# Iris/dask dataset processing investigation

## Introduction

This demos using dask functionality beyond the `array` module to help with Iris processing. Specifically, in this notebook we will demo alternative approaches for loading numerous and/or large datasets into Iris.

Three approaches will be compared:

* The standard Iris load
* ~~Wrapping Iris load calls in a **dask bag** generated from a sequence (this is slow so will not be investigated further)~~
* Wrapping Iris load calls in a **dask bag** generated from a **delayed** call

These options will be compared with two simple metrics:

- Ease of use
- Runtime

## Setup

Below are the functions used to load the dataset. There is one function for each of the standard Iris load and the bag generated from a sequence. The bag generated from a delayed call requires two functions; one which is delayed, one to call the delayed function.

### Imports

In [2]:
import glob
import os
import time

import dask
import dask.array as da
import dask.bag as db
import dask.delayed as delayed
import iris

### Dask processing options

Define options on how dask is to process computation of graphs.
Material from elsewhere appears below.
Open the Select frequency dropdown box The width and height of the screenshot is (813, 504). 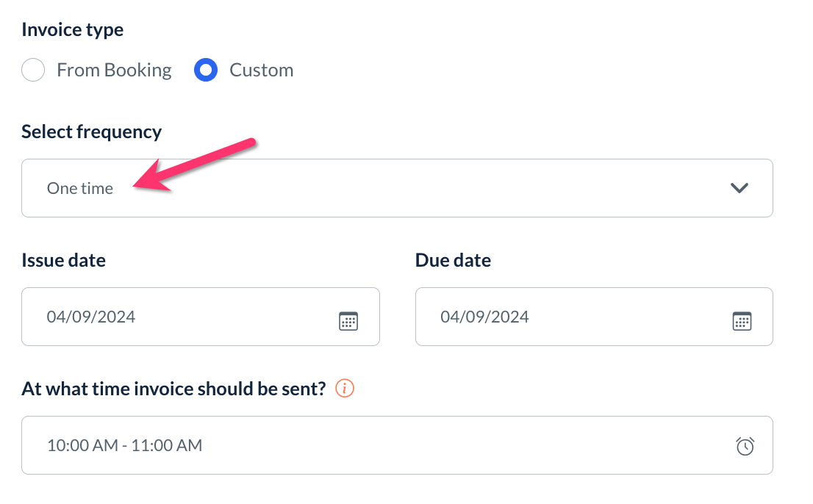pos(397,188)
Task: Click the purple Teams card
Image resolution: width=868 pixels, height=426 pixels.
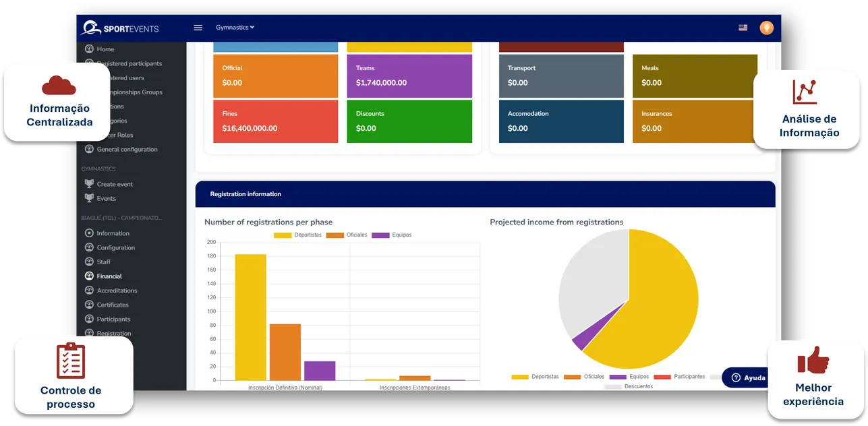Action: 409,75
Choose one of these!

In [8]:
from distributed import Client

host_subnet = 57
s = '10.154.1.{}:8776'.format(host_subnet)

client = Client(s)

In [10]:
print dask.context._globals

defaultdict(<function <lambda> at 0x7f63b418f230>, {'callbacks': set([]), 'shuffle': 'tasks', 'get': <bound method Client.get of <Client: scheduler="10.154.1.57:8776" processes=480 cores=480>>})


### Loader function

In [13]:
def preprocess_cube(cube, fld, fn):
    """Remove FRT coord, take first 24hrs, ensure grid_lat shape."""
    cube.remove_coord('forecast_reference_time')
    if cube.coord('grid_latitude').shape[0] == 1000:
        result = cube[:24, :, :-1, :]
    else:
        result = cube[:24, ...]
    return result

def delay_load(seq):
    dlyds = [delayed(iris.load)(pattern) for pattern in seq]
    cs = db.from_delayed(dlyds)
    return iris.cube.CubeList(cs.compute())

## Test!

Run each loader on some sample data and print the output.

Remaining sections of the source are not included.